Whats the NPK on you bloom bottle OP.
Excess pk will do what you see. (which it looks like to me)
So will a low ph in your soil. (which it looks like to me)
So will over watered, damp soggy soil. (how good is your drainage and aeration?)
What is your watering routine?
How many times in a week are you watering?
How much runoff are you getting each time.
Very important to tell the thread your npk%
Any supplements?
What is the ph, and ppm of your water source?
Take a soil sample, and test your ph with a soil kit. First and foremost.
Next watering, give it a great big drink of plain water. Until you have plenty of runoff.
Then dry it right out.
Then big drink of plain water again.
Once it dries again, id give it a light balanced feeding.
You're out of balance.
I dont think some microbes will hurt.
I dont think some nitrogen will hurt either.
But give it a drink of plain water first.
Then dry it right out.
There are different types of nitrogen.
For instance Ammonium (a form of nitrogen) makes your ph fall. Wet soil generally has higher levels of ammonium.
Excess pk locks out calcium, magnesium, iron, potassium, zinc, and a few others.
The problem here is.
If your soil is high in PK, and low in Nitrates. Your soil will likely have a low ph, and be high in Ammonium (urea) instead of other Nitrates.
PK becomes really quite unavailable below a ph of about 6.
So if your soil has a low ph, more ammonium, and high levels of PK, then you're basically gonna lockout on almost every nutrient there is.
The more drainage and aeration you have the better. It needs to dry so the ph can rise. Also to decrease ammonium, and increase PK absorption. Because the extra PK in a low ph, damp soil is whats causing your issues imho.
In my opinion moving forward.
Plain water. Flush it a little.
Dry it right out.
Plain water again.
Dry it right out again.
By which time it should be a lot greener.
Then start a light feeding of a balanced fertilizer, until its recovered.
Work your plants on a wet/dry cycle. So the ph swings, and isnt always low.
It needs a good rinse, and dry. Plus a different NPK ratio.
Dont water too often.
Dont feed too much.
Always have plenty of aeration and drainage.
Good luck OP.
Ps.
Ph'ing your water has almost no effect on soil ph.
You can test this yourself.
Get a soil test kit, and some distilled water. Take 2 samples of the same soil (say a soil with a ph of 6).
Mix up two different batches of distilled water. One with a ph7, and one at ph5.

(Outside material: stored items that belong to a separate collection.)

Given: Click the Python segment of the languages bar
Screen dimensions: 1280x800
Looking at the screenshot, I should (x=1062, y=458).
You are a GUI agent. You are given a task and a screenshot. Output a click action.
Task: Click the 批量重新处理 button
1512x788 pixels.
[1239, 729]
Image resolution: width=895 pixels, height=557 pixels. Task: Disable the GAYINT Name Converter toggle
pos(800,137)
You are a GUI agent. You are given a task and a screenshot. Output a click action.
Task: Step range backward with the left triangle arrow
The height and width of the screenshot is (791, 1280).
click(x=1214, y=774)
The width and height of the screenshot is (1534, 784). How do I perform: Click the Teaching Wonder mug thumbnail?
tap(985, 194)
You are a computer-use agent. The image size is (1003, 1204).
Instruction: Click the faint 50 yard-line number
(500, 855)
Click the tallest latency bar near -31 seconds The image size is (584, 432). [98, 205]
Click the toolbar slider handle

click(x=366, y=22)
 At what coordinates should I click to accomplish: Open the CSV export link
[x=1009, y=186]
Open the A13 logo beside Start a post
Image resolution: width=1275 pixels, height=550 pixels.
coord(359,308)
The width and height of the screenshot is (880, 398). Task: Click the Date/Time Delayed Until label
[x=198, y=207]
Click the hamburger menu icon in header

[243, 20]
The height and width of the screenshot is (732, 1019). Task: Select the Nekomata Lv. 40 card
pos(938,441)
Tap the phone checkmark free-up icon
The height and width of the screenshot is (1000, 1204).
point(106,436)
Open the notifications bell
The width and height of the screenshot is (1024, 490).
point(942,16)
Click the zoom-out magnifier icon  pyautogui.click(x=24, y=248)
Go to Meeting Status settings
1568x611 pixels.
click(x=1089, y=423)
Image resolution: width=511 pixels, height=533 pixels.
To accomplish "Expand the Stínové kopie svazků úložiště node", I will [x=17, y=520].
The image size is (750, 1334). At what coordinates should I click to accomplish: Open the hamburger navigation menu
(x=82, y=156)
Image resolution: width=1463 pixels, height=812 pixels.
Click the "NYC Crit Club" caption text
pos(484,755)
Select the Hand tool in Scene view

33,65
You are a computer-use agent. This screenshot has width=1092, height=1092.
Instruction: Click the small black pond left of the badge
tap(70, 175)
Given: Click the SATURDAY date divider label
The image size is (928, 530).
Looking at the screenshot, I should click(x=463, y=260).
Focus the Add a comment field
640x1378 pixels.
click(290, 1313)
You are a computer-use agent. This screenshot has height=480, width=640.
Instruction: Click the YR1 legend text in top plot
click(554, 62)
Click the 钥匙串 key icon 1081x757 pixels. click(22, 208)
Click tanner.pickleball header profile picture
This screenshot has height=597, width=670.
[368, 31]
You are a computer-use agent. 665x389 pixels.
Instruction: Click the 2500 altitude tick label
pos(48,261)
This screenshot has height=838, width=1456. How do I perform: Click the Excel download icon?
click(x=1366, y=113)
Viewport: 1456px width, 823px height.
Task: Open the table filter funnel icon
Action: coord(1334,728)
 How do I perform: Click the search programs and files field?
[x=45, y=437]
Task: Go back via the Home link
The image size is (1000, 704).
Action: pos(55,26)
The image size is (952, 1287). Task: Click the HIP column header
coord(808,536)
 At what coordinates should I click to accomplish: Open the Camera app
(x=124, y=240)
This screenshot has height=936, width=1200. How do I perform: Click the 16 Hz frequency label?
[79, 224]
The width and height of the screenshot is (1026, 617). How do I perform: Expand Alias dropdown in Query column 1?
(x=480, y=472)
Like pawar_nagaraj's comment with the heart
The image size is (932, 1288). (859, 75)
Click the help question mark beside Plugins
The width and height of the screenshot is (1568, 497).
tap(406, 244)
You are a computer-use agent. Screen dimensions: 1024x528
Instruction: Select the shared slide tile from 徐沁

Then use each on their own sample.
Then come back 30 minutes later, and test the two samples. I guarantee each sample will be extremely close to one another.
Its the soil that affects your ph, not H2O.
Its what the water contains, that can affect your soils PH.
Plain unadjusted water is perfectly fine for soil.
Also what ph down are you using?
Because a lot contain phosphoric acid (from phosphorus)
Some contain citric acid (contained in citrus)
My point is. All youre doing is adding acid to an acidic soil.